Um sinal da radicalização do Partido Democrata nos últimos anos apareceu em pesquisa do instituto Gallup realizada antes do início das primárias que escolherão o candidato do partido na eleição norte-americana deste ano. Quando simpatizantes do partido foram perguntados sobre qual pré-candidato refletia mais fielmente as posições pessoais dos entrevistados, 28% deles apontaram Bernie Sanders, senador que se define como socialista – mais precisamente, “socialista democrático”, embora socialismo e democracia sejam como água e óleo –, enquanto o ex-vice-presidente Joe Biden teve 20% das menções.

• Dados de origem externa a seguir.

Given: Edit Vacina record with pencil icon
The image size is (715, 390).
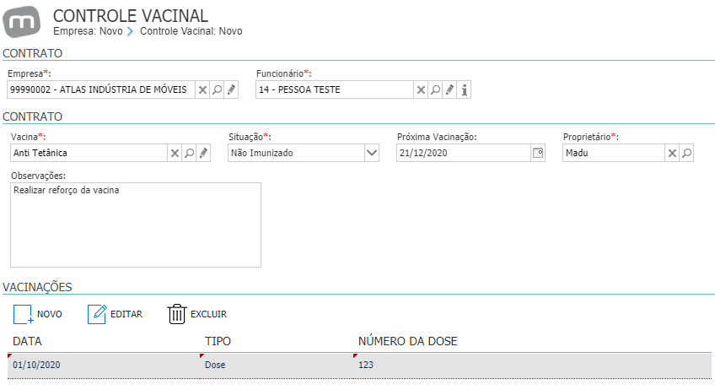Looking at the screenshot, I should 203,154.
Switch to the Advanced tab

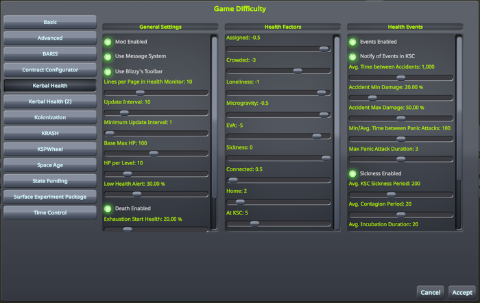tap(50, 38)
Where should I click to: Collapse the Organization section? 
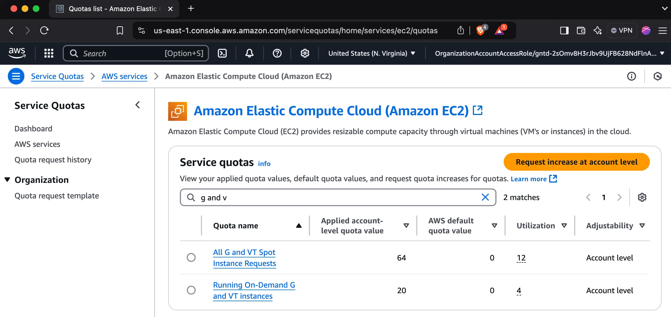[7, 180]
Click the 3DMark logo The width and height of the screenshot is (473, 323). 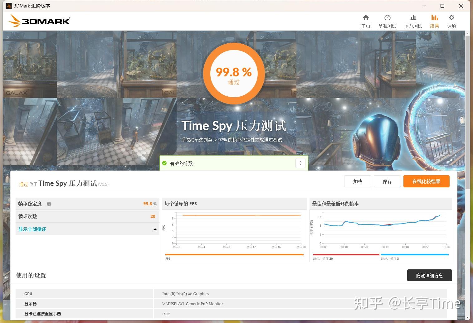tap(39, 20)
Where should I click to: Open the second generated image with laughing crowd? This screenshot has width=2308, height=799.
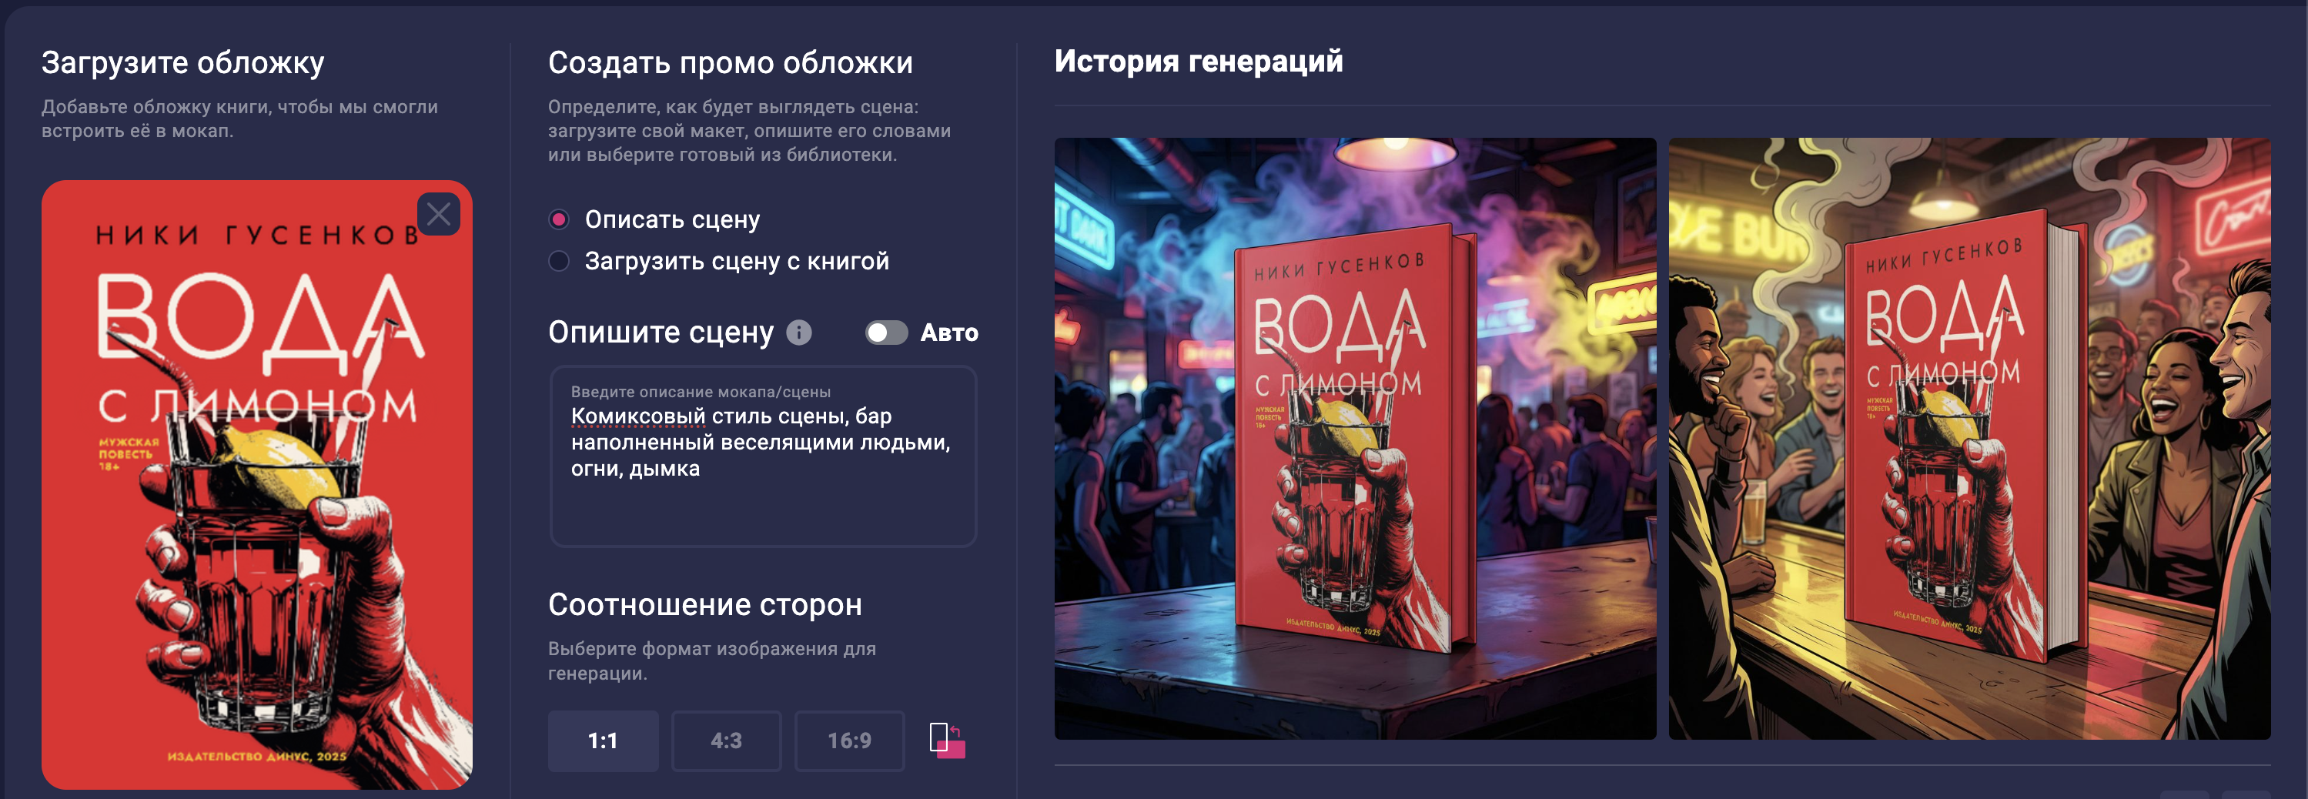[x=1969, y=438]
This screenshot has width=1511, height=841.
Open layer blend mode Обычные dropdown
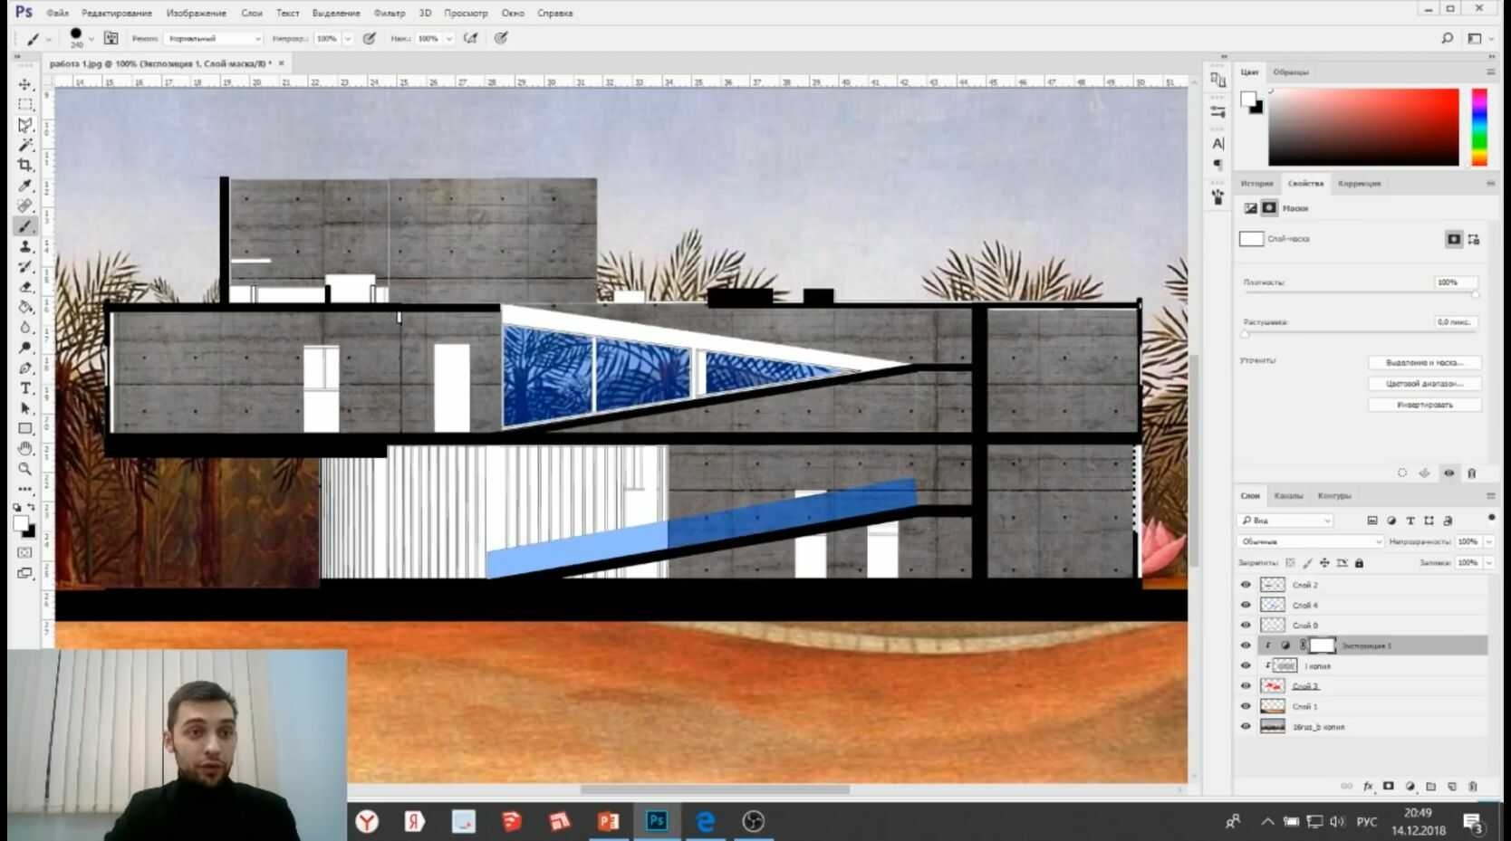(1311, 541)
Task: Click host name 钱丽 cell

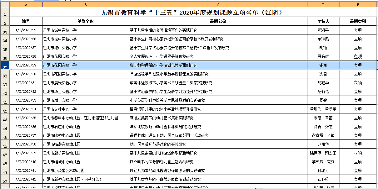Action: 323,66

O Gallup também perguntou às mesmas pessoas qual dos pré-candidatos tinha mais chances de vencer o republicano Donald Trump, e 44% delas apontaram Biden (neste quesito, Sanders apareceu com 19%). A pesquisa ainda mostrou que 56% dos entrevistados preferiam um candidato com reais chances de vitória, mesmo que discordassem dele em alguns temas, contra 42% que valorizavam a afinidade ideológica em detrimento do potencial eleitoral – a diferença de 14 pontos, no entanto, já tinha sido de 24 pontos três meses antes, indicando uma tendência de valorização dos candidatos mais radicais.

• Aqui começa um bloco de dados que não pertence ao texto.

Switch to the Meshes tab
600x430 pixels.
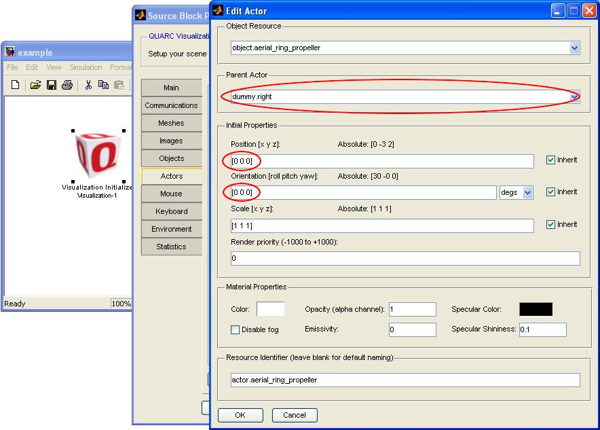coord(171,123)
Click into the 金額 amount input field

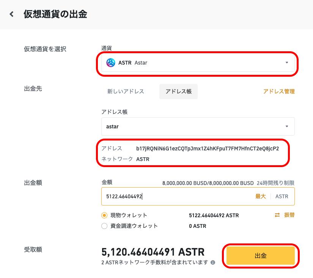tap(198, 196)
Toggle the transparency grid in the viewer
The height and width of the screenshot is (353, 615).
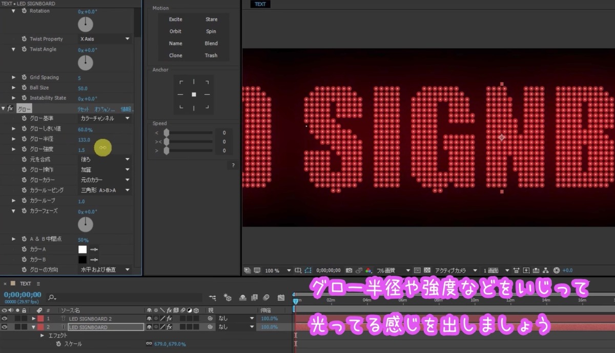426,270
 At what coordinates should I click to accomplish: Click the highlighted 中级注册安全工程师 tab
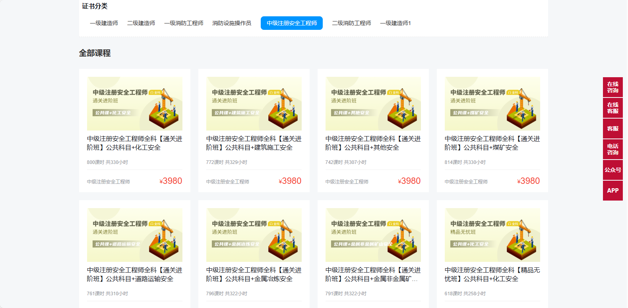292,23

A eleição de 2016 mostrou o quanto os democratas haviam se distanciado do senso comum do cidadão norte-americano
Depois desta Superterça, em que foram realizadas primárias em vários estados norte-americanos, ficou claro que a disputa realmente será entre o pragmatismo e o radicalismo. Sanders, apesar da surpresa inicial causada por Pete Buttigieg em Iowa, começou bem, enquanto Biden amargava posições intermediárias na corrida. Mas o vice de Barack Obama venceu na Carolina do Sul, em 29 de fevereiro, e ganhou impulso a ponto de Buttigieg e Amy Klobuchar terem desistido da disputa para endossar Biden. Esta aglomeração das forças consideradas “moderadas” fortaleceu Biden, que conquistou delegados suficientes na Superterça para entrar de vez na disputa contra Sanders e se consolidar como a alternativa ao senador. Nesta quarta-feira, outro pré-candidato, o bilionário Michael Bloomberg, também desistiu e anunciou apoio a Biden. A baixa mais recente foi a da terceira colocada até agora nas primárias, a senadora Elizabeth Warren, que oficializou sua saída na manhã de quinta-feira, sem no entanto fazer qualquer pronunciamento sobre apoio. Ela ainda está decidindo se ficará neutra ou endossará um dos dois líderes – ideologicamente, ela é mais alinhada a Sanders, mas analistas afirmam que não seria boa ideia queimar pontes com Biden, que poderia escolhê-la para compor a chapa caso ganhe a indicação.
Ao escolher entre um candidato mais de centro-esquerda e outro claramente esquerdista, os democratas têm uma série de aspectos a ponderar se quiserem vencer Trump. As plataformas radicais de Sanders tendem a afastar o norte-americano moderado, o que seria fatal nos chamados swing states, fundamentais para a vitória de Trump quatro anos atrás. Por outro lado, o senador tem como trunfo o entusiasmo do eleitorado jovem, que já havia se mobilizado por ele em 2016 (quando perdeu a indicação para Hillary Clinton) e segue ativo agora, buscando votos para o socialista. Biden não anima esse eleitor, o que pode prejudicá-lo na hora da disputa pela presidência em um país onde o voto é facultativo – esses jovens precisariam de outra motivação, como uma profunda aversão a Trump, para ir às urnas.
Os democratas, no entanto, não podem contar com a rejeição ao atual presidente como chave para a vitória. A economia norte-americana está exibindo números pujantes, com o desemprego em mínimas históricas e o Fed (o banco central norte-americano) se movimentando para minimizar os efeitos da epidemia de coronavírus, tendo reduzido os juros em sua última reunião. O frustrado processo de impeachment contra Trump foi um tiro que saiu pela culatra, aumentando a popularidade do presidente.
A eleição de 2016 mostrou o quanto os democratas haviam se distanciado do senso comum do cidadão norte-americano, adotando uma superioridade moral tão arrogante que levou Hillary Clinton – que nem era a mais radical dos pré-candidatos – a se referir a boa parte dos eleitores de Trump como “deploráveis”. As primárias democratas, assim, não são apenas uma disputa entre dois políticos, mas entre duas posturas: aprofundar essa clivagem ou reconhecer o erro e construir pontes com aqueles que o partido vem desprezando.